I refuse to wear short pants – I know it’s uber-fashionable, but in ten years, we’re all going to laugh ourselves stupid at the photographs.  Here’s the deal.  Unless you’re a swimmer, a diver, a runner, a pole vaulter or an ice hockey player (think about it!) there is no logical reason for a grown man in the northern hemisphere to wear shorts to work.  Just sayin’!

I refuse to Tweet – My only mission in life is to communicate, and Twitter is the poster child of communication in the 21st century.  So what’s the problem?  Quite simply, Twitter is the meanest, nastiest, most judgemental, disrespectful, petty form of communication since Grog the Caveman grunted obscenities at the Neanderthals down the road.  History is going to look at our time and conclude most of our problems came from the horrible way we talked to each other – and I’m not willing to be part of that.

I refuse to eat liver – I have no philosophical quarrel with liver, but I ain’t going to eat it.  (This is my mother’s fault.)

=== Material shown ===
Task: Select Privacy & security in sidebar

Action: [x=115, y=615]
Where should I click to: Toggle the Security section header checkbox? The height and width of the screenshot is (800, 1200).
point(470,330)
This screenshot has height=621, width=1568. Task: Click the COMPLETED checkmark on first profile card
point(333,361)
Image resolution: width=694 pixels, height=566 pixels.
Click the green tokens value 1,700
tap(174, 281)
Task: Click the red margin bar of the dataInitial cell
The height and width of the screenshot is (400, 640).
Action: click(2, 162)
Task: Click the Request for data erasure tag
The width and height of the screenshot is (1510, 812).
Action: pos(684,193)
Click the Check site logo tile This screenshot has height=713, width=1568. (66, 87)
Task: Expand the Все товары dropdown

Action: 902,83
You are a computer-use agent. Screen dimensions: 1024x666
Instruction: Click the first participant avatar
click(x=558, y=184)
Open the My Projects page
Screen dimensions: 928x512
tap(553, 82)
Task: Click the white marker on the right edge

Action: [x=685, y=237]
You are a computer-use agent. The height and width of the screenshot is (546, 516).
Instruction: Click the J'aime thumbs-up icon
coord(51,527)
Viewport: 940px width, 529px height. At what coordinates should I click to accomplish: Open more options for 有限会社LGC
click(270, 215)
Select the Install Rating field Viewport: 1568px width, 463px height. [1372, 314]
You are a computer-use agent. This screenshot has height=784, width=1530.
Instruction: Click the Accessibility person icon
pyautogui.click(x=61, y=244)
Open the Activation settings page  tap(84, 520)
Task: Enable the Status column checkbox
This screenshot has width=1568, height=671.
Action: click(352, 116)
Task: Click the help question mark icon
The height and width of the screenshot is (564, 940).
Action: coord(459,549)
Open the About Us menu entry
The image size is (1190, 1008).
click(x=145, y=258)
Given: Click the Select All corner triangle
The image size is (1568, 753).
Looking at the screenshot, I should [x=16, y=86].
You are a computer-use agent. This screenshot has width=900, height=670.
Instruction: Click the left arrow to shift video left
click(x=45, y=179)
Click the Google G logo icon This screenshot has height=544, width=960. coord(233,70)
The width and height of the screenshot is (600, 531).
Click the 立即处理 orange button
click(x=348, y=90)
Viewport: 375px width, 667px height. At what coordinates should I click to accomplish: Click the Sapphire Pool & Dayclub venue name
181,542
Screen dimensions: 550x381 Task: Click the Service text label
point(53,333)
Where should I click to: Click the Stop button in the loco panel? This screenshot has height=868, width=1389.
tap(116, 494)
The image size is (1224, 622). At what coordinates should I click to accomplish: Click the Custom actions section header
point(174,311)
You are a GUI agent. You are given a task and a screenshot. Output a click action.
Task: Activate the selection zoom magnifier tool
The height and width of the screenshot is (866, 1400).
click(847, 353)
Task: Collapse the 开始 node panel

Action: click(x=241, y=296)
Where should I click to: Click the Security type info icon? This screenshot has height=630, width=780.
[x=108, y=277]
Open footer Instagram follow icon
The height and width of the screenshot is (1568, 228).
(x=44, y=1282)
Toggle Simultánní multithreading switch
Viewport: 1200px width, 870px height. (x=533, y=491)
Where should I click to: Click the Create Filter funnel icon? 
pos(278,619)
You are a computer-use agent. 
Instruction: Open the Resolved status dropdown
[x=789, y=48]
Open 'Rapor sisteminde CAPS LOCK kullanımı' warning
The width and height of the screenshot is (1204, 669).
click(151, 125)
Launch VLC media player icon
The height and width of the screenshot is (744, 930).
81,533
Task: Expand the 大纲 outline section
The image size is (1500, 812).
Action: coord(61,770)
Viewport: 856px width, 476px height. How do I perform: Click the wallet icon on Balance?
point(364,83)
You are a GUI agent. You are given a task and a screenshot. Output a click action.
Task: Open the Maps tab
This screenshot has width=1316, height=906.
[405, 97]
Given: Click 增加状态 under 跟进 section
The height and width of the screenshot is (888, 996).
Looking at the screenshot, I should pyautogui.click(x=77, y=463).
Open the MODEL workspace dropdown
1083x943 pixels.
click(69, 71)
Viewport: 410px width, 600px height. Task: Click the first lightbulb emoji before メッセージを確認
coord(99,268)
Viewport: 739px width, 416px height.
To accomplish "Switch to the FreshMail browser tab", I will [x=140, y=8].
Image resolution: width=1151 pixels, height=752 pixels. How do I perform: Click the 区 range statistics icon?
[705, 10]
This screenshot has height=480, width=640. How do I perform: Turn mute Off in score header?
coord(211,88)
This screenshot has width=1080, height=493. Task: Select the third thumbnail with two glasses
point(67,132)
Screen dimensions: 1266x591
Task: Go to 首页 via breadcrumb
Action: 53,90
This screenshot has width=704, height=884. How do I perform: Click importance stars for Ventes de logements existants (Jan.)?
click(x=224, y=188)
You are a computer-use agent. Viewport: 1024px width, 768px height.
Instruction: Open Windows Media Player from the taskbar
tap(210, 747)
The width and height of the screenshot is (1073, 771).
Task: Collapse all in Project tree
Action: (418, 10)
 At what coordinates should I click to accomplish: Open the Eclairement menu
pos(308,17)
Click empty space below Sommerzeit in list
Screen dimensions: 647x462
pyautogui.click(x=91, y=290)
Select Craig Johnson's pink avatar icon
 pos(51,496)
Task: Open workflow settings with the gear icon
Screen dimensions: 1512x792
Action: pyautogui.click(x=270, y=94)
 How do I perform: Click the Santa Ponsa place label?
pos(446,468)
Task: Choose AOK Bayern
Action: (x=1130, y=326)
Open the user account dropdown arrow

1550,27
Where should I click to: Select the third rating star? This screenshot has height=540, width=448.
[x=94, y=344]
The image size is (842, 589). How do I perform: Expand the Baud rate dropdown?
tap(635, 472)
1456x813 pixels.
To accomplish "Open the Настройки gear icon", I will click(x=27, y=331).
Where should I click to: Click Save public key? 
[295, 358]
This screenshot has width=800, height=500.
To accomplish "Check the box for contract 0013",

=== Requirements ===
Copy out the entire list of things the writer refuses to do, word for word. Rely only on the text; the entries are not needed.

=== Final result ===
I refuse to wear short pants – I know it’s uber-fashionable, but in ten years, we’re all going to laugh ourselves stupid at the photographs.  Here’s the deal.  Unless you’re a swimmer, a diver, a runner, a pole vaulter or an ice hockey player (think about it!) there is no logical reason for a grown man in the northern hemisphere to wear shorts to work.  Just sayin’!

I refuse to Tweet – My only mission in life is to communicate, and Twitter is the poster child of communication in the 21st century.  So what’s the problem?  Quite simply, Twitter is the meanest, nastiest, most judgemental, disrespectful, petty form of communication since Grog the Caveman grunted obscenities at the Neanderthals down the road.  History is going to look at our time and conclude most of our problems came from the horrible way we talked to each other – and I’m not willing to be part of that.

I refuse to eat liver – I have no philosophical quarrel with liver, but I ain’t going to eat it.  (This is my mother’s fault.)